One more thing to add to the list to be done is adding the new code to the bindings. I'll take a look at the swig ones now.
comment:5 by , 18 years ago
Passing back a list or vector of terms seems very clumsy - the natural C++ way would be an iterator which returns terms as asked. I looked at this, but it seemed too complex for the timescale we want to get 1.0 out in - but perhaps in the future (we could provide a TermGenerator compatibility wrapper around it easily enough).
Note that highlighting really requires more than just a list of terms. You either need byte offsets into the text, or to get the non-term parts of the text too.
If you're looking at SWIG wrappers, try to implement by just getting SWIG to parse the xapian/termgenerator.h header if possible.
comment:6 by , 18 years ago
I've just about got the SWIG wrappers working, but I've had to wrap the utf8iterator too. I've done it by %ignore or %renaming the appropriate things, and then "%include"ing the header files, which seems to work okay. I'm checking through the generated code to check that it looks plausible, then I'll commit and add some basic tests to the smoketests.
comment:7 by , 18 years ago
Hmm, thinking about this a bit, perhaps rather than exposing Utf8Iterator in the stemming languages (which is problematic in general since Utf8Iterator requires that its buffer remains valid while it is active; besides scripting languages will generally already have their own Utf-8 support) we should provide a C++ helper TermGenerator method which takes std::string and constructs the Utf8Iterator for you, and only wrap that.
I'll add the C++ method anyway, since that's what most C++ API users will want to generate terms from.
comment:8 by , 18 years ago
I've just come to the same conclusion, after struggling for a while to work out why the iterator wasn't working as I expected.
I'm not quite sure how you can make a helper method to do this, because it needs to ensure that the string is valid for the lifetime of the Utf8Iterator. I'd have just overloaded the two index_text functions to have simple variants which take a std::string instead of a Utf8Iterator. However, I'll leave it to you, since it sounds like you have a better idea.
comment:9 by , 18 years ago
What you suggest is exactly what I had in mind (and I committed just now). Perhaps "convenience method" would have been a better description than "helper method".
comment:10 by , 18 years ago
TermGenerator now normalises apostrophes.
Remaining to do items now listed here: http://wiki.xapian.org/BraveNewTerms
comment:11 by , 18 years ago
Resolution: | → fixed |
---|---|
Status: | assigned → closed |
Now all implemented. We could usefully have more test cases, but that's almost always the case...

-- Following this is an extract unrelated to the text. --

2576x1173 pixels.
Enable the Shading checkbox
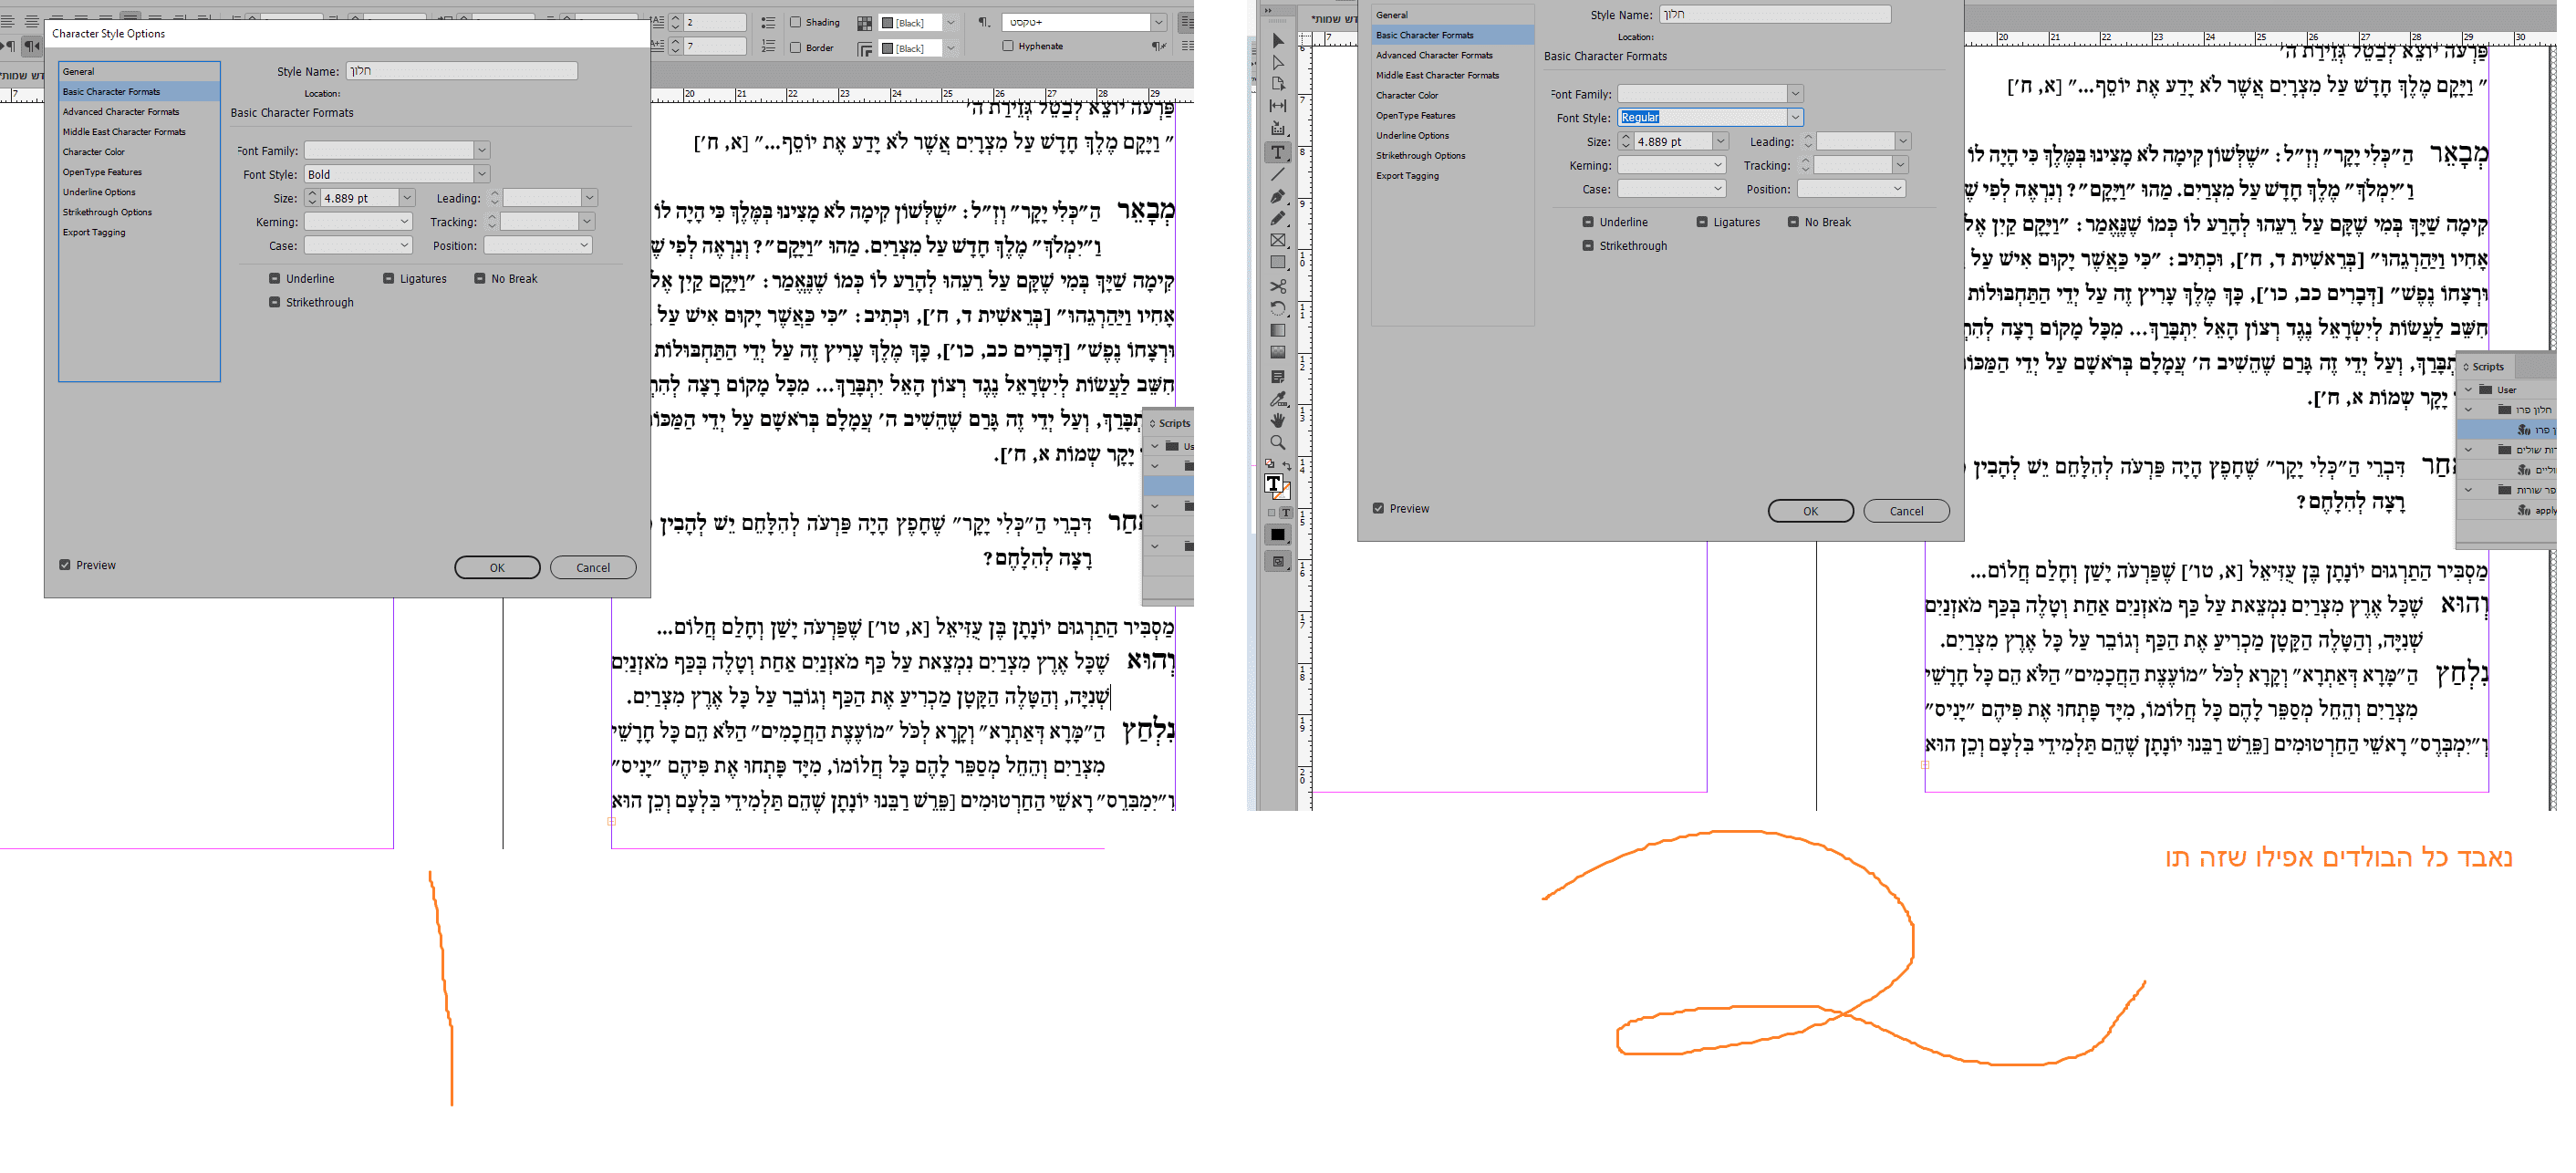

comment:12 by , 18 years ago
Operating System: | → All |
---|---|
Resolution: | fixed → released |
Fixed in 1.0.0 release.
comment:14 by , 17 years ago
Description: | modified (diff) |
---|---|
Milestone: | → 1.0.0 |
This is wanted for the 1.0 release.
There doesn't seem to be a useful component for this work, so I've put it under QueryParser, since that seems closest for now.